Strom- und Heuchelberg

(Naturraum Nr. 124)

Strom-und Heuchelberg in der Großlandschaft Neckar- und Tauber-Gäuplatten - Quelle LUBW

Strom-und Heuchelberg in der Großlandschaft Neckar- und Tauber-Gäuplatten - Quelle LUBW

Die naturräumliche Einheit des Strom- und Heuchelberges liegt im Nordwesten der übergeordneten Haupteinheit der Neckar- und Tauber-Gäuplatten zwischen dem hügeligen Kraichgau im Westen und dem Neckarbecken im Osten. Es ist der überwiegend mit Wald bedeckte Rest des Keuperberglandes. Der Umriss der Hochflächen des Strom- und Heuchelberges ähnelt in der Form einer rechten Hand, die im Westen bei Maulbronn-Sternenfels mit der Fläche, der Handwurzel aufliegt, während sich nach Osten, den Fingern gleich, einzelne Rücken erstrecken. Der Daumen wird nördlich durch den Eppinger Hartwald gebildet. Zwischen diesen Rücken, die die Finger formen, erstrecken sich Täler und Talebenen, die sich nach Osten zu immer mehr verbreitern und dann in die Gäuplatten übergehen. Den Zeigefinger dieser Hand bildet der Heuchelberg, zwischen Zeige - und Mittelfinger liegt das Zabergäu, während die drei übrigen Finger durch die Höhen des Strombergs ausgeprägt sind, getrennt durch die Täler von Kirbach und Metter.
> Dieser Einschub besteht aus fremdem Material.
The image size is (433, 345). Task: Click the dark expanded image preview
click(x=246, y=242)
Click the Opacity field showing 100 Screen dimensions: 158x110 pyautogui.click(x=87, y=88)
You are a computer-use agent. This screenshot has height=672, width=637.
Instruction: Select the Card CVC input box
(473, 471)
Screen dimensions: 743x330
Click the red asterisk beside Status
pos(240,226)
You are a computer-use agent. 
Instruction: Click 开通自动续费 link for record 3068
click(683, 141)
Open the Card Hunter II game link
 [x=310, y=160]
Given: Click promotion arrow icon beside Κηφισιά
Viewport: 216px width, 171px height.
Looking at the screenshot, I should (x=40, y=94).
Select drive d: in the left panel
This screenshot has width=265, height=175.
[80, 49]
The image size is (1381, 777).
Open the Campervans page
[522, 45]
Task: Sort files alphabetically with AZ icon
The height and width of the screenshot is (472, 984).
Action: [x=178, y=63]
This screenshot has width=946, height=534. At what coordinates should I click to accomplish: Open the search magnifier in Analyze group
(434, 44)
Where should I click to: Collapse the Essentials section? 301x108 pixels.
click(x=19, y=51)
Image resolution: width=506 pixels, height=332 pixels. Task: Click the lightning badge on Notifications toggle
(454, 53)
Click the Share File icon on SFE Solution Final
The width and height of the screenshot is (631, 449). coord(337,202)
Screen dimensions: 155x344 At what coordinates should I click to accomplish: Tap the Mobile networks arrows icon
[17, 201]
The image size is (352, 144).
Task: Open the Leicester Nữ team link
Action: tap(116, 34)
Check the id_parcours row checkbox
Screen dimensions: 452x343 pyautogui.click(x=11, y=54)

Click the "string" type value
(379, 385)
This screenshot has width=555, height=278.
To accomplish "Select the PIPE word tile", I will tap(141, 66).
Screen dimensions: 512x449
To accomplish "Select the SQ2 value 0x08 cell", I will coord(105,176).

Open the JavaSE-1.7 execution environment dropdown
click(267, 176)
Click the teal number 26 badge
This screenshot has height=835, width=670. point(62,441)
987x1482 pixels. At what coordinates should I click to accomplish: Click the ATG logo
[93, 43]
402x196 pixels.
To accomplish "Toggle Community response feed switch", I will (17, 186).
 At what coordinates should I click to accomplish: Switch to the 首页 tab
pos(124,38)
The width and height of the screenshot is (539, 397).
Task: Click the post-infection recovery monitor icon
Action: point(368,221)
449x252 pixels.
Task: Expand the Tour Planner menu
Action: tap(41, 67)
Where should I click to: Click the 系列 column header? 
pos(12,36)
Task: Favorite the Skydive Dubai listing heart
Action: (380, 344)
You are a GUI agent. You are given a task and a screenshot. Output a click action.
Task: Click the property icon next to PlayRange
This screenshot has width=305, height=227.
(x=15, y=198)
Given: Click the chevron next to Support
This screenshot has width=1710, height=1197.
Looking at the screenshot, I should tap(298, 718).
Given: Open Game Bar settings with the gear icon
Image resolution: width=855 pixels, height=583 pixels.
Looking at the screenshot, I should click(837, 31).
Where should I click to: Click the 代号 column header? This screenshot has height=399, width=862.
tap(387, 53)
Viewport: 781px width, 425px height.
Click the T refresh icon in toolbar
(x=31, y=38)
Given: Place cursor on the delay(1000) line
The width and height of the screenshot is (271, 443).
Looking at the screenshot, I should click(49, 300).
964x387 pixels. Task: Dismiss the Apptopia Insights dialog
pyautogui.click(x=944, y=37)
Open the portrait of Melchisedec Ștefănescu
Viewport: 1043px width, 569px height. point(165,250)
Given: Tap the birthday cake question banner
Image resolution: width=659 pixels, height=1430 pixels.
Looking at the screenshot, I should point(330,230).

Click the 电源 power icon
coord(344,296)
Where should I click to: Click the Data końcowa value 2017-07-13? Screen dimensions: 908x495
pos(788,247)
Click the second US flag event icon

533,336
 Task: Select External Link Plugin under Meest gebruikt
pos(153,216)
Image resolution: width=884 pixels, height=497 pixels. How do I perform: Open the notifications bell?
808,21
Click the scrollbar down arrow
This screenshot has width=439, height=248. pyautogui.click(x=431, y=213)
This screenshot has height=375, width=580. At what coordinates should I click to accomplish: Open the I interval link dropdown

Pfaffenhofen am Fuß des Heuchelbergs - Quelle LMZ BW

Pfaffenhofen am Fuß des Heuchelbergs - Quelle LMZ BW

Auf dem östlichsten Ausläufer des Heuchelbergs steht die Heuchelberger Warte: ein Aussichtsturm, der den Blick von der Alb über die Löwensteiner Berge bis zum Odenwald ermöglicht. Schilfsandstein bildet hier den Sockel der Hochfläche, während der Stubensandstein die Hochfläche des Strombergs einnimmt. Das Hügelland am Rand des Schilfsandsteinsockels leitet vom Gipskeuper zu den Gäugebieten über. An der Nordseite des Strombergs lösen sich die Rücken in einzelne Berge auf, deren Hänge durch zahlreiche Klingen – also durch Wasser- und Schutt-Erosion entstandene, gefällestarke kleine Kerbtäler – zergliedert werden. Die zugleich bekannteste und größte Talebene ist das bereits zum östlich benachbarten Neckarbecken gehörende Zabergäu, das den Stromberg vom nördlich liegenden Heuchelberg trennt.

Die Schichten von Stuben- und Schilfsandstein bilden die Quell- und Grundwasserhorizonte. Es besteht ein dichtes Gewässernetz, das sich in seinem Quellbereich und den Oberläufen der Gewässer noch weitgehend naturnah zeigt. Der Schichtlagerung folgend, entwässert der Stromberg nach Osten zum Neckar.

Die Höhenlagen sind mäßig ausgeprägt, so dass teils Lössbedeckung vorhanden ist, doch werden ganz im Süden am Baiselsberg bis zu 477 m erreicht. Auf den fruchtbaren Lössflächen dominiert der Ackerbau, während die Nordhänge des Strombergs und auch der Höhenzug des Heuchelbergs mit seinem Schilfsandsteindach Bewaldung aufweisen, überwiegend in Form von Laubwald. Dagegen finden sich an den Südhängen des Heuchelbergs großflächige Weinanbaugebiete, wie auch am Stromberg, dort außerdem Streuobst. Das Gebiet gehört zu den bekanntesten Weinbauregionen Württembergs.